Taksim saldırısının yaşandığı gün Suriye’nin İdlib kentindeki açılış töreninde bulunan İçişleri Bakanı Süleyman Solylu’ya yönelik eleştirilerini de dile getiren TİP Genel Başkanı, Çok açık ifade etmek lazım; bu ülkenin başına gelen en büyük talihsizliklerden biri Süleyman Soylu’dur, onun İçişleri Bakanı olmasıdır. Memlekette kendilerine muhalefet eden herkesi terörist ilan eden, halkı birbirine düşürmekten başka hiçbir şey yapmayan, ülkede düşmanlık nefret tohumları saçan Suçişleri Bakanı hala koltuğunda oturuyor. Derhal istifa etmelidir” dedi.
Ülke sorunlarını koruyamadığını belirttiği Saray Rejimi’nin çatışma ortamını da siyasi malzeme olarak kullandığını ifade eden Baş, iktidara 9 soru da yöneltti. Türkiye’deki saldırı ve katliamları hatırlatan, terör saldırıları sonrası halkın haber alma hakkının engellenmesinin gerekçelerini soran Baş; ayrıca, katliam faili olarak yakalanan kişi ile MHP’li ilçe başkanına ait telefon numarası arasındaki görüşme trafiğini de iktidara sordu.
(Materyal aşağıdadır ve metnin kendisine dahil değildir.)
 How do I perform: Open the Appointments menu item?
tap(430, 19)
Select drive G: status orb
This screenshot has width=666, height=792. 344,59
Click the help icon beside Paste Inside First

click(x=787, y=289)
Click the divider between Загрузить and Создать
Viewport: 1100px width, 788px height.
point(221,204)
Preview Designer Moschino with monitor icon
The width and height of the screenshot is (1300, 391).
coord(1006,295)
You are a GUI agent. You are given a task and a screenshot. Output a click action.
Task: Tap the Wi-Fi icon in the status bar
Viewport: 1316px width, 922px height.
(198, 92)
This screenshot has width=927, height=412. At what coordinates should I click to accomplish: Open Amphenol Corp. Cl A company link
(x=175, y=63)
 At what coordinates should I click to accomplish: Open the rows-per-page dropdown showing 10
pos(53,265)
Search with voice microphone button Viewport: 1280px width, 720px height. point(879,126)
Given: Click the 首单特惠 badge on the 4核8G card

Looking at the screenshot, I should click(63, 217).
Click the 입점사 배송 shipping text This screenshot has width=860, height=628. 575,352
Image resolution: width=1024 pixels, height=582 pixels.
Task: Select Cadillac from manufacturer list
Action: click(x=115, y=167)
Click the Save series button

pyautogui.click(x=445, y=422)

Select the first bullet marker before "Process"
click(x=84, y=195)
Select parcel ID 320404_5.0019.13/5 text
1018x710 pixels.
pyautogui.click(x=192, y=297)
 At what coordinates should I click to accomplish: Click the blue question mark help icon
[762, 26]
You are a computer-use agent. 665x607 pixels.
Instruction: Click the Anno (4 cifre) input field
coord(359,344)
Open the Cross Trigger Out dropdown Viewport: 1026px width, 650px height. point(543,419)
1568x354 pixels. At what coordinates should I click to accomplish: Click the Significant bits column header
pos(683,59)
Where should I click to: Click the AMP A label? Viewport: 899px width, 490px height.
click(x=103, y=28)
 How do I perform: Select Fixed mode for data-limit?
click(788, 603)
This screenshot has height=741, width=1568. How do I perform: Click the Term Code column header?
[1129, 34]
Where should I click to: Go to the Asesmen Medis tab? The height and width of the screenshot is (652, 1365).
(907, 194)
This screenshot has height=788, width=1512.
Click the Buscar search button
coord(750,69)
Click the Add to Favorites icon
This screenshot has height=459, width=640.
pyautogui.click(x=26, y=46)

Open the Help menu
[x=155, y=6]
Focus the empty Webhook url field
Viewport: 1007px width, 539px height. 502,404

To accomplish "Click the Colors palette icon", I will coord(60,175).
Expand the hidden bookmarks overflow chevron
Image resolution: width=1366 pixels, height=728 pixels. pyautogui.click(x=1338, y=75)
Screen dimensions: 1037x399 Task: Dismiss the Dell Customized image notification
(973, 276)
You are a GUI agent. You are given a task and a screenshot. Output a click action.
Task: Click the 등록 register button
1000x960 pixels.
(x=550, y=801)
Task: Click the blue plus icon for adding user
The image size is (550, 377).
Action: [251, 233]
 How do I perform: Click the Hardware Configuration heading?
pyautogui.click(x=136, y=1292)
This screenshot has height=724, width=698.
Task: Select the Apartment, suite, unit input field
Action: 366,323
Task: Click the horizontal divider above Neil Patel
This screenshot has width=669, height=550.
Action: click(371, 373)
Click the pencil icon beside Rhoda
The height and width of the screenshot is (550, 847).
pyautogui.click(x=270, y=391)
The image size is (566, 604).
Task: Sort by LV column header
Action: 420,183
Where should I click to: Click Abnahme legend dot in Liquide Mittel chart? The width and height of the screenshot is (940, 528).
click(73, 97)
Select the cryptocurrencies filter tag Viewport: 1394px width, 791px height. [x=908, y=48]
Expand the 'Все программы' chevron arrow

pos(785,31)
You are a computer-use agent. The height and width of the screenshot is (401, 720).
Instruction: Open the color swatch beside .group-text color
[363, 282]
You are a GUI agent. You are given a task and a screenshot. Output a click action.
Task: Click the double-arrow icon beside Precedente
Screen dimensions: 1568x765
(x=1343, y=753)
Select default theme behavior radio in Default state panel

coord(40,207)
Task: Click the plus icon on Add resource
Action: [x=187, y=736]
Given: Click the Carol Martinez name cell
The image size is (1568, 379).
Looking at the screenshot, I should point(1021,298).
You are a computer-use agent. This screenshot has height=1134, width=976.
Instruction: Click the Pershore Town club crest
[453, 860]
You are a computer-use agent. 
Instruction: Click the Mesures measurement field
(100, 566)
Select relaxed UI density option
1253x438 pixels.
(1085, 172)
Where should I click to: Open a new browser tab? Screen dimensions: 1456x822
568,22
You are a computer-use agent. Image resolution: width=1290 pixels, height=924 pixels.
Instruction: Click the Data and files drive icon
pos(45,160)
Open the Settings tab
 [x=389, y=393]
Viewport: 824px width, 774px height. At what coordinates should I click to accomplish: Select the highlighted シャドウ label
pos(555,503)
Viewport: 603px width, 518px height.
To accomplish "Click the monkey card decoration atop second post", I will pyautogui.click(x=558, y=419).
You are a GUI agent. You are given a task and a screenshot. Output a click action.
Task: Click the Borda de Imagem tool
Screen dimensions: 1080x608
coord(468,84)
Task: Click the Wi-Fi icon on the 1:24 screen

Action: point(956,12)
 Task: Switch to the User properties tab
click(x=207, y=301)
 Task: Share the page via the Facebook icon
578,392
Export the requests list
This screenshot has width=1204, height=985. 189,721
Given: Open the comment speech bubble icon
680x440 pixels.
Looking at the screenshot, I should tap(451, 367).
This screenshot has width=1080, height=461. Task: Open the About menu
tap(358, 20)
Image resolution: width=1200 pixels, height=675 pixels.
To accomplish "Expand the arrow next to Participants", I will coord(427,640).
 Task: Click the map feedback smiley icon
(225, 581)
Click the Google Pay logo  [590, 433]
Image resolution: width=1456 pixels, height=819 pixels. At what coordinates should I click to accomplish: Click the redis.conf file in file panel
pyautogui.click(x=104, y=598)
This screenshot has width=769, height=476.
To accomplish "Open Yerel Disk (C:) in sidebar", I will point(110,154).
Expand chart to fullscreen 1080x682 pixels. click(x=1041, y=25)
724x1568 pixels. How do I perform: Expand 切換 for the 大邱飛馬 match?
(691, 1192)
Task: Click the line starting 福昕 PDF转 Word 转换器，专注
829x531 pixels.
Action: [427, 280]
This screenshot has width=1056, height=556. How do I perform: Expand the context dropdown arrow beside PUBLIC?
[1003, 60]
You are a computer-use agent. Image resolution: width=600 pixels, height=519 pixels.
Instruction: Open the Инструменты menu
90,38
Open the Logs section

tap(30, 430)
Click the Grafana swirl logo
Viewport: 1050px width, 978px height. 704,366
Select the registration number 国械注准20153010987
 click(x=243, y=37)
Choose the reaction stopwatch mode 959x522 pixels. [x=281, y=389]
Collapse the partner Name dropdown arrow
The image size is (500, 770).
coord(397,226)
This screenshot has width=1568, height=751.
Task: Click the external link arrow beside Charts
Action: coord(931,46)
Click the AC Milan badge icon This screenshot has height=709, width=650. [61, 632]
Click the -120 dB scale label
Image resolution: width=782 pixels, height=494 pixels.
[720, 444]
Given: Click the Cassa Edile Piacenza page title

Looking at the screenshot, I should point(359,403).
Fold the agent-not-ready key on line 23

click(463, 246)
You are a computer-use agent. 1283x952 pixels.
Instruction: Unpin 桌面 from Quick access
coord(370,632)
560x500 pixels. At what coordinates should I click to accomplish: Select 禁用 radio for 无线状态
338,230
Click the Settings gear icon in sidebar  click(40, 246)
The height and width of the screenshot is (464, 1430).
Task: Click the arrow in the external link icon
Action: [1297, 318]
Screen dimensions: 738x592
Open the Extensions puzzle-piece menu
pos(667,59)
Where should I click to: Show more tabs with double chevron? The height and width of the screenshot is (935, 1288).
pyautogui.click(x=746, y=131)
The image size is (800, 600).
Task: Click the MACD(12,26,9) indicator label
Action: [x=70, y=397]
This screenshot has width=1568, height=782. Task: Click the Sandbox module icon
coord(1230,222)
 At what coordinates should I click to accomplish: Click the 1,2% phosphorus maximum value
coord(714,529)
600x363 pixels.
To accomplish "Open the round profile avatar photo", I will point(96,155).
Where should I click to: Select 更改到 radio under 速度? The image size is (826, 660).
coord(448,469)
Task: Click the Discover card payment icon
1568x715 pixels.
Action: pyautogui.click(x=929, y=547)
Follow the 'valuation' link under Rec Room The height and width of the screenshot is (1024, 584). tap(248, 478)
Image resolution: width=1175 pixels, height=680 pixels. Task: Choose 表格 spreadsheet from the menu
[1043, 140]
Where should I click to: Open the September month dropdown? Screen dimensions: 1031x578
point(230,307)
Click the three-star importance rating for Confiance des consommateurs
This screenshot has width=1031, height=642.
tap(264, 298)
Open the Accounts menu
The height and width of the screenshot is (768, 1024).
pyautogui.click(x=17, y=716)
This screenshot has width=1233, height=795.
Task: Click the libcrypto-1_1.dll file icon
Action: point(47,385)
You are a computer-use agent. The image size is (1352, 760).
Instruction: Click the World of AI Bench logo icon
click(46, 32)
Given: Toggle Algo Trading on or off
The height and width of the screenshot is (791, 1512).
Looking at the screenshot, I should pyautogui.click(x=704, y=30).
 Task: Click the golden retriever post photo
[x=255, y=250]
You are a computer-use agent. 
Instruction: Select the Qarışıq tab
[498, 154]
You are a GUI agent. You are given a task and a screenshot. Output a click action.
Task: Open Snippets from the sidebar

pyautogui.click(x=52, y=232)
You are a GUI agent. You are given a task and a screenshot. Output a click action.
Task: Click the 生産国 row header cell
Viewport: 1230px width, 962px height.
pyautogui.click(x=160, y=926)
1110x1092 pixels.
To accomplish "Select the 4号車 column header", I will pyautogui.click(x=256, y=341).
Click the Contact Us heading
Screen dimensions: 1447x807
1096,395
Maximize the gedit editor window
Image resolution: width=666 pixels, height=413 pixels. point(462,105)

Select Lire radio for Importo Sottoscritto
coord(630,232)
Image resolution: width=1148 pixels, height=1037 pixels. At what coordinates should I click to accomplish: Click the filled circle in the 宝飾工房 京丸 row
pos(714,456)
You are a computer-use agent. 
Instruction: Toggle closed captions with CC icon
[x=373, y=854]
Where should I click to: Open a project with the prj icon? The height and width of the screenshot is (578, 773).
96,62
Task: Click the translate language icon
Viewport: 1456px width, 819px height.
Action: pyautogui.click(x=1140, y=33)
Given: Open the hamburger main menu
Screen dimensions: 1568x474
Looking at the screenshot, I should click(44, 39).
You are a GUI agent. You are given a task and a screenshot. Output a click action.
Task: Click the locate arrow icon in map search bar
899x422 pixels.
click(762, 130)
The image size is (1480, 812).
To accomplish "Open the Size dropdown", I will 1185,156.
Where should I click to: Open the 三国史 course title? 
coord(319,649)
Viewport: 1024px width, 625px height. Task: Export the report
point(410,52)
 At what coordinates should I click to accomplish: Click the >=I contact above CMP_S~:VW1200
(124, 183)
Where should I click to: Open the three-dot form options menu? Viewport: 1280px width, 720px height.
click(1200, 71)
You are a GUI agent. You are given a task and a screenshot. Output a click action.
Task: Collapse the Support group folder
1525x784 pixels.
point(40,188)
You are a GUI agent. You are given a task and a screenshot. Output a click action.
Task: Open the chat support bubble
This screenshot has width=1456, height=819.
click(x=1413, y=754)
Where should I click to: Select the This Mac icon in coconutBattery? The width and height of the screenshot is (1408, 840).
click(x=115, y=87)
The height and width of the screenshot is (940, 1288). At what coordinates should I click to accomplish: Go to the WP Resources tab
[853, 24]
Terör saldırılarında yüzlerce insanın hayatını kaybettiğini hatırlatan ve iktidarın sorumluluklarına işaret eden Baş, “7 Haziran–1 Kasım arasını şiddetle geçirerek siyaseti dizayn etmeye çalıştınız. Halka korku ve dehşet yaratarak siyasi amaçlara ulaşmayı terör olarak tanımlıyoruz. Terörle ayakta durmaya çalışmanın bedelini ödemeye hazır mısınız?” ifadelerini kullandı.
“TAKSİM SALDIRISININ FAİLİ VE SORUMLULARINI LANETLİYORUZ”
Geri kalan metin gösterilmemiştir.